Tris and Lowell, awestruck, turned to Dedrick as he struggled to express the Mind.
“Are you sure you got it right? I’m sure it’s not lying to me, but I’m having a hard time believing that,” Lowell said.
“That’s what it said,” Dedrick returned, defensive.
Tris found herself reeling at the bizarre no
tion that she was expected to give birth to a fully grown man wielding a massive sword. It seemed an utter impossibility.
“What happened to the other women that he marked with the sign of the Virtuoso? You said he killed them. He said they walked out of the city under their own power,” Tris said.
“Can’t we both be right? The previous Virtuosos all died in a birthing ritual outside of the city. They went there voluntarily, but all of them failed and met a grisly death at the Unseen Man’s sword. I do not know the details of this ritual, and the bodies of these women have never been found, but they were last seen walking to an area just south of the city called the Jagged Edge.”
The unsettling feeling in Tris became a crushing discomfort. Somehow she’d preferred the Defender when he was just a deranged killer, but now there was some method to the madness, and that meant he would never relent.

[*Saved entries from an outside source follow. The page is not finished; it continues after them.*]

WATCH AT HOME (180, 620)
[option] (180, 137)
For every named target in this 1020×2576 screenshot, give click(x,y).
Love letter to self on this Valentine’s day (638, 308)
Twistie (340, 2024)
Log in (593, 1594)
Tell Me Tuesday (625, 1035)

Still, nothing could compel her to voluntarily go to this place called the Jagged Edge.
Although Tris already felt dizzy from the implications, Lowell grew increasingly incredulous.
“How do you know all this? You say the bodies were never found, so how could you know they were killed and that he killed them? Ask him that, Dedrick,” Lowell instructed. Once the translation got to the Mind, both pairs of lips curled into a subtle smile.
“Do you take me for a liar, Mr. Bracken, someone who trades in false information? Is my word not enough? Or do you need evidence as solid as steel? I know you’ve seen the Unseen Man and his sword, the Moan Soothsayer. This otherworldly weapon is made of the fabric of reality, something the Unseen Man brought with him from Before. It is an embodiment of the intersection between time and event, and the markings on it are a living record of the past, right down to the very first cut out of the Virtuoso’s womb.
“The runes and markings on the sword are in code, which I’ve been able to deconstruct from rare pictures taken. But more frequently I identify them on the bodies of his victims. Each cut tells a story, and I’ve read enough of the gashes, lacerations, and incisions in human skin to understand his origins, his actions, and his intent to complete his ritual. The only way Madora can be rid of him is if he succeeds, but until then he’ll continue hunting foreign women while fighting to keep the city free of foreign influence,” Dedrick said.